→ **ASSIGNED TASK**: The line containing "This screenshot has width=1456, height=819." marks the end: quote every line from the start of the records below through it, word for word.

** Opening INPUT FOR THIS TASK block **

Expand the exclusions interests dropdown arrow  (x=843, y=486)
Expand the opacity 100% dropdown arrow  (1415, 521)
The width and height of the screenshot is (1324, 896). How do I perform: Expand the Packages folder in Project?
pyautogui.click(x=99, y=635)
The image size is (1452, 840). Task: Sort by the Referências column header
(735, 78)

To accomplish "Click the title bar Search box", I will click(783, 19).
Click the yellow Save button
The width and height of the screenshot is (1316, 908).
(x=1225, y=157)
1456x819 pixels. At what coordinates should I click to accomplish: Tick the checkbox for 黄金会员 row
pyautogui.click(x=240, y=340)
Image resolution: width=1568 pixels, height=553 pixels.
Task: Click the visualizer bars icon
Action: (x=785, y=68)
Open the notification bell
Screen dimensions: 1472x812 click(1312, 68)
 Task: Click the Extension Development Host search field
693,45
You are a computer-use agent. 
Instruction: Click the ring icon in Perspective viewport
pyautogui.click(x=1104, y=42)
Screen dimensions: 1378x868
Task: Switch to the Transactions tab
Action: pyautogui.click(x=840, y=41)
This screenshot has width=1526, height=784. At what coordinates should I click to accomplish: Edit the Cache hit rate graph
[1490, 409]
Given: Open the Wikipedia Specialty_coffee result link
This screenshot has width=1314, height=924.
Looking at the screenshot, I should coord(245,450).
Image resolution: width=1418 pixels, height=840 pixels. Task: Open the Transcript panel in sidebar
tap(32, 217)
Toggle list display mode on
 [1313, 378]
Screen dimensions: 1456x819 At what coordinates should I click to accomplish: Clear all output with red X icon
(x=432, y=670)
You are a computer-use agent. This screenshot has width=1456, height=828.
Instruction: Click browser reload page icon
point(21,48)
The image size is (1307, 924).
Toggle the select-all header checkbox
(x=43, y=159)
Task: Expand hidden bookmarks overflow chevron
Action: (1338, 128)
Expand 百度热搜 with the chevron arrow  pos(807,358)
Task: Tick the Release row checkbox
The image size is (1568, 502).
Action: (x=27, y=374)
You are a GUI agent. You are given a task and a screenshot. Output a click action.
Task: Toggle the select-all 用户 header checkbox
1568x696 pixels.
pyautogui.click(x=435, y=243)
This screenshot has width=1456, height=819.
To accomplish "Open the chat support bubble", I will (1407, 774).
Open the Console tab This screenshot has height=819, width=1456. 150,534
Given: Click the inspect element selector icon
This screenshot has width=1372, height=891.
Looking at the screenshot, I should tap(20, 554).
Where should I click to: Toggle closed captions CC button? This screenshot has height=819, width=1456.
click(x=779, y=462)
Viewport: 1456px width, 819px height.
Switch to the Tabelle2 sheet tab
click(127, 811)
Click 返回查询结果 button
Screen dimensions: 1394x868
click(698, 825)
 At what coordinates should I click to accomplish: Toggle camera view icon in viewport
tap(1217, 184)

** Closing INPUT FOR THIS TASK block **

→ **SOLUTION TO THE PROBLEM**:
Expand the exclusions interests dropdown arrow  (x=843, y=486)
Expand the opacity 100% dropdown arrow  (1415, 521)
The width and height of the screenshot is (1324, 896). How do I perform: Expand the Packages folder in Project?
pyautogui.click(x=99, y=635)
The image size is (1452, 840). Task: Sort by the Referências column header
(735, 78)

To accomplish "Click the title bar Search box", I will click(783, 19).
Click the yellow Save button
The width and height of the screenshot is (1316, 908).
(x=1225, y=157)
1456x819 pixels. At what coordinates should I click to accomplish: Tick the checkbox for 黄金会员 row
pyautogui.click(x=240, y=340)
Image resolution: width=1568 pixels, height=553 pixels.
Task: Click the visualizer bars icon
Action: (x=785, y=68)
Open the notification bell
Screen dimensions: 1472x812 click(1312, 68)
 Task: Click the Extension Development Host search field
693,45
You are a computer-use agent. 
Instruction: Click the ring icon in Perspective viewport
pyautogui.click(x=1104, y=42)
Screen dimensions: 1378x868
Task: Switch to the Transactions tab
Action: pyautogui.click(x=840, y=41)
This screenshot has width=1526, height=784. At what coordinates should I click to accomplish: Edit the Cache hit rate graph
[1490, 409]
Given: Open the Wikipedia Specialty_coffee result link
This screenshot has width=1314, height=924.
Looking at the screenshot, I should coord(245,450).
Image resolution: width=1418 pixels, height=840 pixels. Task: Open the Transcript panel in sidebar
tap(32, 217)
Toggle list display mode on
 [1313, 378]
Screen dimensions: 1456x819 At what coordinates should I click to accomplish: Clear all output with red X icon
(x=432, y=670)
You are a computer-use agent. This screenshot has width=1456, height=828.
Instruction: Click browser reload page icon
point(21,48)
The image size is (1307, 924).
Toggle the select-all header checkbox
(x=43, y=159)
Task: Expand hidden bookmarks overflow chevron
Action: (1338, 128)
Expand 百度热搜 with the chevron arrow  pos(807,358)
Task: Tick the Release row checkbox
The image size is (1568, 502).
Action: (x=27, y=374)
You are a GUI agent. You are given a task and a screenshot. Output a click action.
Task: Toggle the select-all 用户 header checkbox
1568x696 pixels.
pyautogui.click(x=435, y=243)
This screenshot has width=1456, height=819.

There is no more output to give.